Is cutting depth the square or cube of linear blade speed?

Thread Starter

THE_RB

Joined Feb 11, 2008
5,438
I'm not sure if this is a standard physics concept or not, but I am trying to work out if the depth a blade cuts through a material is based on the square of the linear blade speed or the cube of the speed.

Tests with a kitchen knife and block of cheese looks like it's squared;

speed X, whole blade travel, depth in cheese 2mm
speed 2X, whole blade travel, depth in cheese 7mm

but my test is very unscientific, I'm trying to use gravity to set a constant downforce on the blade and pull it by hand from the tip of the knife handle.

My speed control is pretty sloppy too, but moving the blade faster definitely results in much deeper cut from the same inches of blade travel.

Can anyone tell me if this is a known and understood physics effect of cutting or if it must be worked out somehow?
 

strantor

Joined Oct 3, 2010
6,782
different materials respond to different cutting speeds in different ways.
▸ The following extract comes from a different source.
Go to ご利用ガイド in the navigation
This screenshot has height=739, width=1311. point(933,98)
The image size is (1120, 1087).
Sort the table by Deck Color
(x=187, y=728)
Some metals want to be machined at high speed, others at low. Maybe your cheese wants to be cut fast, but your salami wants a slow, firm cut.
 

Wendy

Joined Mar 24, 2008
23,415
Learning to use a lath and milling machine I learned to listen to the material. A high pitch whine tends to indicate excessive stress, and I backed the feed off a bit. I am no expert, my Dad was, but I never really got to learn under him.
 

Metalmann

Joined Dec 8, 2012
703
That's very true, Bill.

On the Net, there are various charts for cutting feeds and speeds...for different ferrous, non-ferrous, plastics, composites; materials.

When it comes to cheese, he may have to create his own charts.

Which would be fun, as long as he adds some Bacon to the mix.;)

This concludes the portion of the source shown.